Юлия Скрылёва
У каждого из авторов этих трёх книг, вышедших в издательстве «СтиХИ», своя стилистика, своё мироощущение, свой собственный голос. Однако сборники объединены прежде всего тем, что все три поэта (Роман Рубанов, Наталия Булгакова и Андрей Болдырев) стремятся осмыслить и отрефлексировать важнейшую и сложнейшую для человека тему хрупкости жизни, недолговечности земного пути и перехода в мир иной.
Небо спускается с берега
Роман Рубанов. Порядок снов: книга стихотворений. – М.: Дизайн-бюро «Револьверарт»; СТиХИ, 2025. – 64 с.: ил. – (Книжные серии товарищества поэтов «Сибирский тракт». Кн. 17: Основа).

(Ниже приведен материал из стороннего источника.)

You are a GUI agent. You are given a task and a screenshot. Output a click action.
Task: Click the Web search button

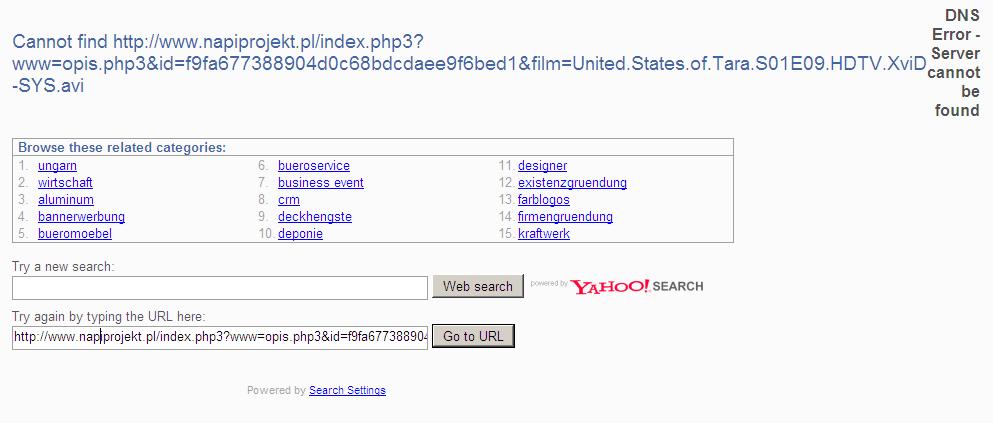(478, 286)
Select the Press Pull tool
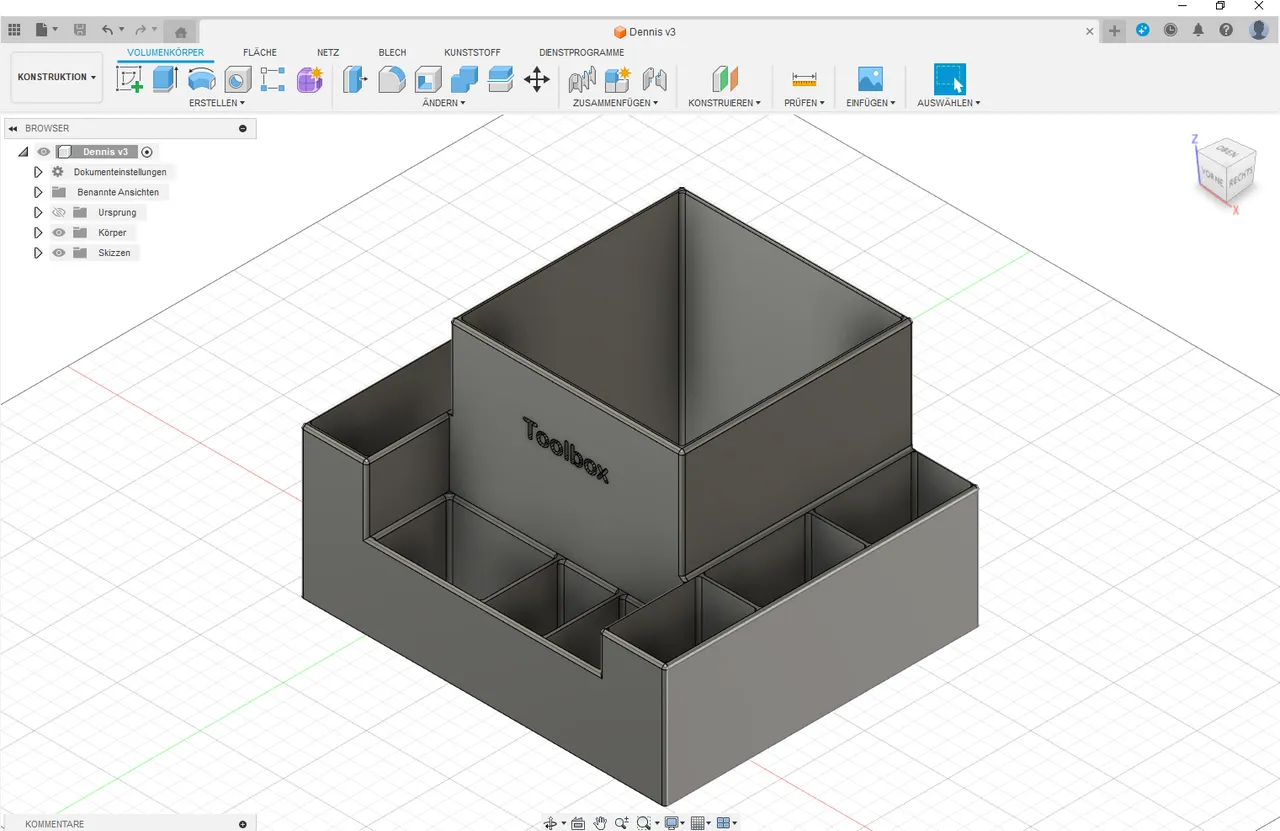 pyautogui.click(x=355, y=78)
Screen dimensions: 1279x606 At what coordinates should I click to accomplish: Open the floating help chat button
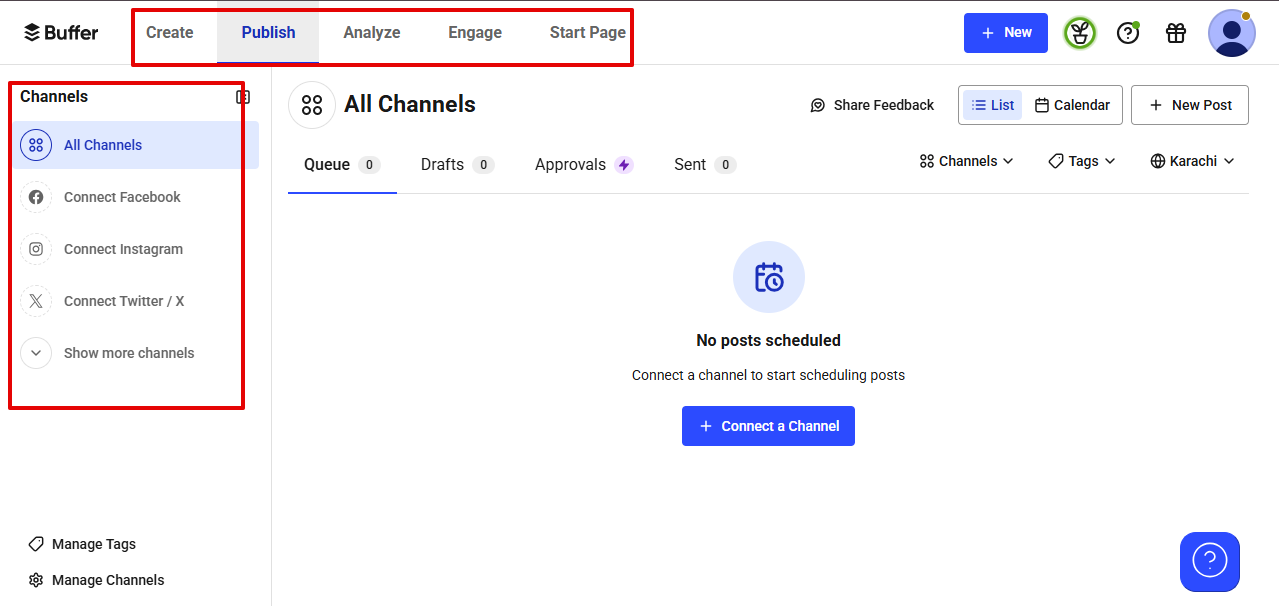1209,562
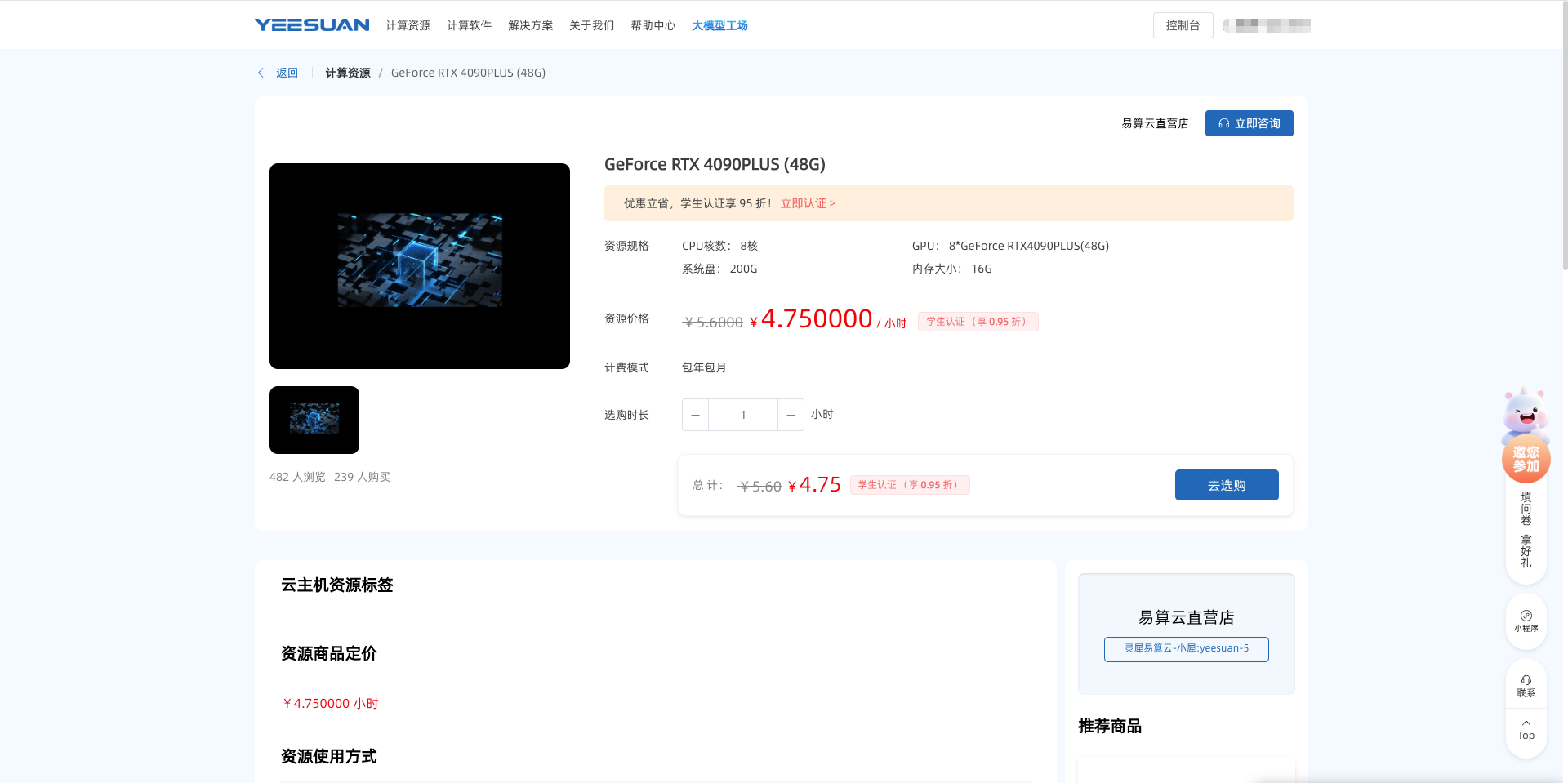This screenshot has width=1568, height=783.
Task: Click the back chevron arrow icon
Action: (261, 73)
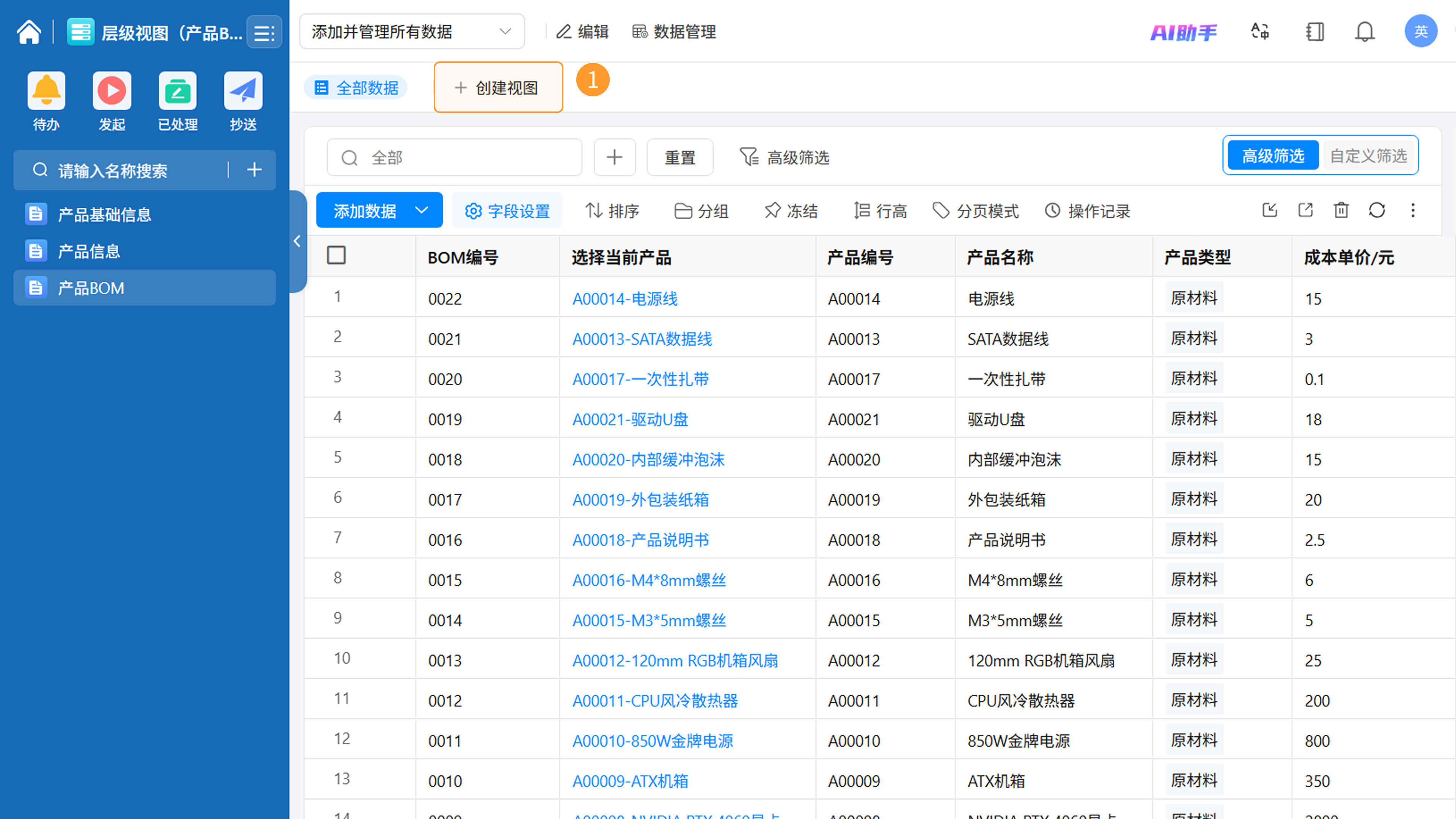Select the 全部数据 view tab
Image resolution: width=1456 pixels, height=819 pixels.
[x=356, y=88]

Сборник Романа Рубанова полон образов, связанных с небом и землёй («Пока Богоматерь по небу идёт, / И светел её омофор, / И свет его льётся спасительный до / Земли, до лиловых озёр, / До синих лесов, до сиреневых рек…»; «Счастья касаясь неверного, / как на библейских рисунках, / в реку спускается с берега / небо в сиреневых сумерках»), причём два этих мира в его поэтике не просто соседствуют, а сосуществуют. Автор не чертит между ними строгих границ, и до неба, по Рубанову, можно «достать рукой»: «Поднимут человека на лесах. / Теперь ему держать руками небо» («Роспись»). Небо гораздо ближе к земле, чем можно себе представить, – убеждает нас поэт, «отражая» небесный свод в водоёмах, «роняя» в них звёзды, закаты и облака, «проливая» на пол луну. А вот, например, такие строки: «Небо, в одно собрав / всё своё далеко, бьётся о дно ведра / утренним молоком».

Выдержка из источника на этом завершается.